Second, the ALJ rejected the VA disability rating as inconsistent with medical opinion evidence, specifically the ALJ's determination that Plaintiff's PTSD is not severe. See AR 47. Here, the ALJ did not cite to any medical evidence and only made a general reference to "reasons discussed above". See id. However, as noted above in Section I, supra, the ALJ erred in failing to find Plaintiff's mental impairments not severe at Step Two. Thus, the ALJ's reliance on his earlier discussion of Plaintiff's mental impairments also falls short of the persuasive, specific, or valid reasons required to reject the VA disability rating. In addition, the ALJ failed to discuss entirely the VA's disability rating regarding Plaintiff's physical impairments. Thus, for this second reason, the ALJ failed to provide persuasive, specific, or valid reasons to give little weight to the VA disability rating.

Accordingly, upon remand, the ALJ shall reevaluate the VA disability rating and provide the rating great weight unless he provides persuasive, specific, or valid reasons for giving little weight to the rating. See McCartey, 298 F.3d at 1076.

III. Whether the ALJ Erred by Improperly Evaluating the Medical Opinion Evidence, Lay Witness Statement, Plaintiff's Testimony and Statements, and Failing to Properly consider Plaintiff's RFC.

The ALJ's error at Step Two requires remand to the administration to properly consider Plaintiff's severe impairments and to reconsider each of the remaining steps in the administrative process incorporating the additional severe impairments and the work limitations possibly caused by Plaintiff's mental impairments. As the ALJ's error at Step Two impacts all aspects of the ALJ's decision, the ALJ is instructed to re-evaluate this entire matter on remand. Thus, it is unnecessary to address the other issues raised in Plaintiff's appeal.

IV. Whether the case should be remanded for an award of benefits.

Plaintiff argues in a conclusory manner this matter should be remanded with a direction to award benefits.

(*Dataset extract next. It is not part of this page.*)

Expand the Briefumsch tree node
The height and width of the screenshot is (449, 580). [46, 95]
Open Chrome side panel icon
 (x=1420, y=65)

See Dkt. 14, p. 19. The Court concludes it would be inappropriate to do so because outstanding issues must be resolved by the Commissioner. See Smolen, 80 F.3d at 1292.

CONCLUSION

Based on the foregoing reasons, the Court hereby finds the ALJ improperly concluded Plaintiff was not disabled. Accordingly, Defendant's decision to deny benefits is reversed and this matter is remanded for further administrative proceedings in accordance with the findings contained herein.

FootNotes


1. "The VA may assign a partial rather than a total disability rating to a veteran ...." See McLeod v. Astrue, 640 F.3d 881, 886, 886 n.16 (9th Cir. 2011) citing 38 C.F.R. §§ 4.1 (explaining that VA disability percentage ratings represent the average impairment in earning capacity resulting from diseases and injuries), 4.15 (limiting VA total disability ratings to "any impairment of mind or body which is sufficient to render it impossible for the average person to follow a substantially gainful occupation").